2. Apabila jenis kafalahnya adalah kafalah bin – nafsi maka kafalah berakhir karena:
a. Penyerahan diri orang yang dituntut ditempat yang memungkinkannya untuk
dihadapkan dimuka sidang pengadilan.
b. Pembebasan terhadap kafil oleh pemilik hak dari kewajiban kafalah bin nafsi. Tetapi,
ashil tidak membebaskan pada kondisi ini karena pembebasan kafil tidak termasuk
pembebasan ashil.
c. Meninggalnya ashil. Apabila ashil meninggal maka kafalah menjadi berakhir dan
kafil terbebas dari tuntutan. Jadi, ashil tidak mungkin dihadirkan. Demikian pula
kafalah berakhir karena meninggalnya kafil. Akan tetapi, apabila makful lah yang
meninggal maka kafalah bin nafsi tidak gugur dan kedudukannya diduduki oleh ahli
waris atau pemegang wasiat.
3. Apabila jenis kafalah bil ‘ain maka kafalah dapat berakhir karena :
a. Penyerahan benda yang ditanggung (dijamin) apabila barangnya masih ada, atau
persamannya atau hartanya apabila barangnya telah rusak.
b. Pembebasan kafil dari kafalah misalnya, perkaitan pemilik hak “saya bebaskan
engkau dari kafalah”. Demikian pula kafalah dapat gugur karena pembebasan ashil.

Pengertian Istishna

Istishna adalah bentuk transaksi yang menyerupai jual beli salam jika ditinjau dari sisi
bahwa objek (barang) yang dijual belum ada. Barang yang akan dibuat sifatnya mengikat dalam
tanggungan pembuat (penjual) saat terjadi transaksi.
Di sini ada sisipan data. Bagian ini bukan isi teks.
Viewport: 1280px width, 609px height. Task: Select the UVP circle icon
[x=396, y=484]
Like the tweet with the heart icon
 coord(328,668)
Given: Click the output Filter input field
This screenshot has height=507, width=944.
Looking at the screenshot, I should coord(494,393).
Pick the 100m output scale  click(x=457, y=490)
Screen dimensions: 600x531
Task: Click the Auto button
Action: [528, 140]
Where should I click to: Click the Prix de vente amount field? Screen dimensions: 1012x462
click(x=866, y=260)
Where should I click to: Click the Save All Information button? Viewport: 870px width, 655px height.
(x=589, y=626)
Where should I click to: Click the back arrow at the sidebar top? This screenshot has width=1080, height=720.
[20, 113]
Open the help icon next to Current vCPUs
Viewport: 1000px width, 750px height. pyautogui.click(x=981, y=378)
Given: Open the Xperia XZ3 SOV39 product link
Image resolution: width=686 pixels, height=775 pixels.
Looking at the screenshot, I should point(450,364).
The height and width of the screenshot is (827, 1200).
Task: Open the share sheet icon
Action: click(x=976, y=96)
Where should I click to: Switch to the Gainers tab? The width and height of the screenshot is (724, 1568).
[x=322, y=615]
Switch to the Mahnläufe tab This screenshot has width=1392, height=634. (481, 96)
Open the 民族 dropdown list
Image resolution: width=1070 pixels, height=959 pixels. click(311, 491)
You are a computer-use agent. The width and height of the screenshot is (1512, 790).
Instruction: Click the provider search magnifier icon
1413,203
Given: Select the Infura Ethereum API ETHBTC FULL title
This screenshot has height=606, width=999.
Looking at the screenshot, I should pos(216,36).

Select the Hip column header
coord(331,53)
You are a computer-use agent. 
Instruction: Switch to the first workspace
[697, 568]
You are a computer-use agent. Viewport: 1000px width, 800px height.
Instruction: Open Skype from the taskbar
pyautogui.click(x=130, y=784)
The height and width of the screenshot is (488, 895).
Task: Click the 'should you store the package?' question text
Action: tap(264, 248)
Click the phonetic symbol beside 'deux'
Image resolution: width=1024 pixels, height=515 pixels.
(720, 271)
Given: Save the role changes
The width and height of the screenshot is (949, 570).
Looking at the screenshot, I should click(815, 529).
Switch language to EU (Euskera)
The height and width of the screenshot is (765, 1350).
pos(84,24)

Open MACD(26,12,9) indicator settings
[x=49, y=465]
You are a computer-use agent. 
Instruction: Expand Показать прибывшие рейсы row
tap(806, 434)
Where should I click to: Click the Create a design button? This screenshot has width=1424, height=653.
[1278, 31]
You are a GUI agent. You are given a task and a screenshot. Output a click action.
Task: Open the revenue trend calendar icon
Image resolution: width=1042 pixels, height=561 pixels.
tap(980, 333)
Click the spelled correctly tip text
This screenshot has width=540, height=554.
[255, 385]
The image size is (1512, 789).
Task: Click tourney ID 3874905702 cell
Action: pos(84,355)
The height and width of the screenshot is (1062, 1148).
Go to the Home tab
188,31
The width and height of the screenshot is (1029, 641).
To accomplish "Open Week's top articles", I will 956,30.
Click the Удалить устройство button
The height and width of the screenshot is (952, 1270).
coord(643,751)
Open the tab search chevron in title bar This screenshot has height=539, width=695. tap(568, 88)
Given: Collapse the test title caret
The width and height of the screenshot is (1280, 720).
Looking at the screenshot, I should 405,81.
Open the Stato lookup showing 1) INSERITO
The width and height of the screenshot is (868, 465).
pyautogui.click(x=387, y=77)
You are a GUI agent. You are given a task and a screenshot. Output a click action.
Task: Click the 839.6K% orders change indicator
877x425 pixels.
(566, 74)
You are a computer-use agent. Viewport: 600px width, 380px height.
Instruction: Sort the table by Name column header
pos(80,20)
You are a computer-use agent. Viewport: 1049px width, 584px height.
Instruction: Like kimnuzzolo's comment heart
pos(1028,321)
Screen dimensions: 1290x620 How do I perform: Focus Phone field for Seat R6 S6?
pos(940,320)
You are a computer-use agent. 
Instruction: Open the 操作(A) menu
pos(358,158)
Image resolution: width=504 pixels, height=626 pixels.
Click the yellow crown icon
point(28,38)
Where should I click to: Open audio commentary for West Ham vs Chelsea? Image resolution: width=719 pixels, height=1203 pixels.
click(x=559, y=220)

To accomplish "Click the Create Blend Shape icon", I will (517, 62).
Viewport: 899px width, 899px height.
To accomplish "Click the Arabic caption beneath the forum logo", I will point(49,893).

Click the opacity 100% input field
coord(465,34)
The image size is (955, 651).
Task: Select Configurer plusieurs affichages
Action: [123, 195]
Dalam istilah para fuqaha, istishna didefinisikan sebagai akad meminta seseorang untuk
membuat sebuah barang tertentu dalam bentuk tertentu. Atau dapat diartikan sebagai akad yang
dilakukan dengan seseorang untuk membuat barang tertentu dalam tanggungan. Maksudnya akad
tersebut merupakan akadmembeli sesuatu yang akan dibuat oleh seseorang.

Transaksi istishna ini hukumnya boleh (jawaz) dan telah dilakukan oleh masyarakat
muslim sejak masa awal tanpa ada pihak (ulama) yang mengingkarinya. Menurut Para ulama
Hanafiyah jika didasarkan pada qiyas dan kaidah umum, maka akad istishna‟ tidak boleh
dilakukan, karena akad ini megandung jual beli barang yang tidak ada (bay ma‟duum) seperti
akad salam. Namun demikian, Para ulama tersebut membolehkan akad istishna berdasarkan dalil
istihsan yang ditunjukan dengan kebiasaan masyarakat melakukan akad ini sepanjang masa tanpa
ada yang mengingkarinya, sehingga menjadi ijma tanpa ada yang menolaknya.
Akan tetapi, menurut sebagian fuqaha kontemporer bai‟ al-istishna‟ adalah sah atas dasar
qiyas dan aturan umum syari‟ah karena itu memang jual beli biasa dan si penjual akan
mengadakan barang tersebut pada saat penyerahan. Demikian juga kemungkinan terjadi
perselisihan atas jenis dan kualitas barang dapat diminimalkan dengan pencantuman spesifikasi
dan ukuran-ukuran serta bahan material pembuatan barang tersebut.